Olga’s rose garden is rectangular, about as long as a man standing. Her man is lying down. She brings him a glass of water, a glass of vodka, a cup of hot coffee, and she lights his cigarette. The smoke curls up into the shady corner of the Armenian cemetery. She pours water all over the flowering plants that clothe the concept of him, and she wails – what a beautiful love we had! 50 years together, so much love… a good man, such a good man. He passed on the 8th of January. New Year was wonderful. So much joy. But we didn’t know it would be THE LAST new year. Oh, milichka! You are crying with me!?
And yes, I am crying. So we cry. A warm salty flow, arms around each other’s shoulders, two women who have just met, in the middle – the place where we are all the same. Two women, gazing at the smoke from that cigarette, stuck upright in the fresh earth, a steaming coffee cup, decorated with flowers, in amongst the real flowers, on a young grave, and that morning sun, glinting off the water, into the vodka. They came to escape the war. And now she is here. And he is there. I leave her to speak with him.

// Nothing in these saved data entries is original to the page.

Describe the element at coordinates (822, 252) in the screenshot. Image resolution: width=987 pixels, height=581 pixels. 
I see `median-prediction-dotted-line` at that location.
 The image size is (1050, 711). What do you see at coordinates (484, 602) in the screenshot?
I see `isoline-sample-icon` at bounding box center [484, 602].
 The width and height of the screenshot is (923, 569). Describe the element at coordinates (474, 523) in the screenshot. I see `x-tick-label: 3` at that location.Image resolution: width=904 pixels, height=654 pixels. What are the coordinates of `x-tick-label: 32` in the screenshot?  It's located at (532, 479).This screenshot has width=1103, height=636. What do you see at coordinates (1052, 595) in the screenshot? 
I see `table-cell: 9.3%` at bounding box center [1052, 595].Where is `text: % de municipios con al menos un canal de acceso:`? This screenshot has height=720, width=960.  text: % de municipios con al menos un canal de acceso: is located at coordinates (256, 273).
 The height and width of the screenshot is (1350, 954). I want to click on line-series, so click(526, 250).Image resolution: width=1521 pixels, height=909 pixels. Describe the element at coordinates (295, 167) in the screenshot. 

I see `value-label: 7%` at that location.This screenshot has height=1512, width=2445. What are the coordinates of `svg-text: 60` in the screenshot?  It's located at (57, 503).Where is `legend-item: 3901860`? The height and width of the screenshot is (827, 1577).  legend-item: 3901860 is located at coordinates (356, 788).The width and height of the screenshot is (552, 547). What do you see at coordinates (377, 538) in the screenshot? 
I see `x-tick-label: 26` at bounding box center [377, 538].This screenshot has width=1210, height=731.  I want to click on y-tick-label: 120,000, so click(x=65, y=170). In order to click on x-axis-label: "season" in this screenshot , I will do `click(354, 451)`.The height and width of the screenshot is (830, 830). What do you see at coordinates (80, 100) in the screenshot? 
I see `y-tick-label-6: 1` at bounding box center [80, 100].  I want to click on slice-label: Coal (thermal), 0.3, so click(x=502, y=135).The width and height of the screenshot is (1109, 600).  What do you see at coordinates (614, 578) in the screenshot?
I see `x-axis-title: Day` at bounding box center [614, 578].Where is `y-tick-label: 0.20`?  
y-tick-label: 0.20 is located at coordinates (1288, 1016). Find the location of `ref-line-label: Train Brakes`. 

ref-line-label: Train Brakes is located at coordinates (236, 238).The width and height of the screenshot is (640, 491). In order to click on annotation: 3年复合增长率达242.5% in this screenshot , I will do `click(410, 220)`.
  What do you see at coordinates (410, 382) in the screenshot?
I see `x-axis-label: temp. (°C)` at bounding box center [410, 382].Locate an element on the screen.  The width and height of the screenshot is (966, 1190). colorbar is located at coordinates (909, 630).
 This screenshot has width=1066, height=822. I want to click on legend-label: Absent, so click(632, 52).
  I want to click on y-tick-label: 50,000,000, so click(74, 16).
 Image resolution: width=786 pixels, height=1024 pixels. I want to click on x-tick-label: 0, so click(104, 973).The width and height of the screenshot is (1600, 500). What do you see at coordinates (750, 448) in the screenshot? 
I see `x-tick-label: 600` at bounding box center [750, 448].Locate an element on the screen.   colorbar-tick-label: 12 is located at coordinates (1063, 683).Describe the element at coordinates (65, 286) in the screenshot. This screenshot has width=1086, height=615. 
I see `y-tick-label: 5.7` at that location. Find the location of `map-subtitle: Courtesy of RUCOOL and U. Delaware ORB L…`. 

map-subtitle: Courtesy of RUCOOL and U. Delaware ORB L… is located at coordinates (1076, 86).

After strolling in this cemetery for quite some time, I come away feeling like I have met a whole collection of extraordinary, ordinary beings. Having gazed into their eyes. Through the veil of time. Having mused over their absence/presence. Potent people. Each life. All of us, perfectly mortal. The power of ephemeral beauty – the living lichen, the cracked resin, the fading details, replaced by new detail. This girl falling in love with strangers she will never meet, but somehow already knows…
Anonymous portraits from the Armenian Cemetery, Plovdiv, Bulgaria.